─── Records for this task ───

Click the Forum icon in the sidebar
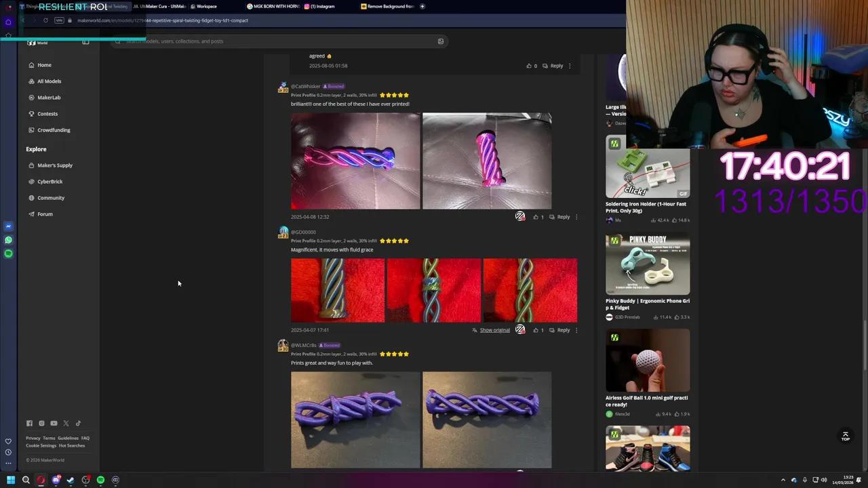 click(x=32, y=214)
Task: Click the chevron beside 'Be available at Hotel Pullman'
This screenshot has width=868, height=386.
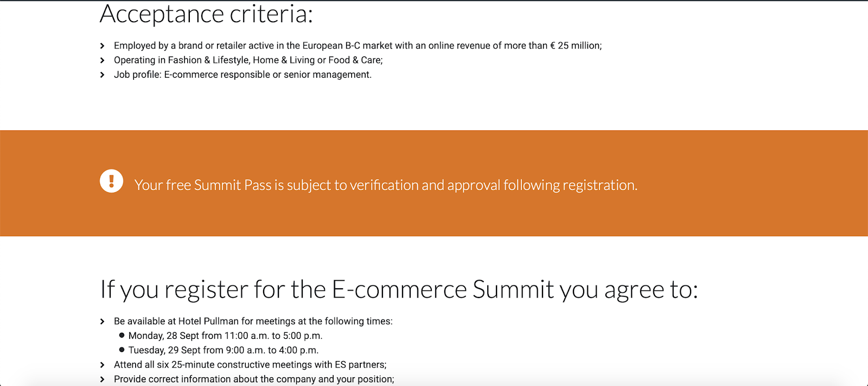Action: pyautogui.click(x=102, y=321)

───

Return each line above word for word. Skip the pictures.

Click the Forum icon in the sidebar
 click(x=32, y=214)
Task: Click the chevron beside 'Be available at Hotel Pullman'
This screenshot has width=868, height=386.
Action: pyautogui.click(x=102, y=321)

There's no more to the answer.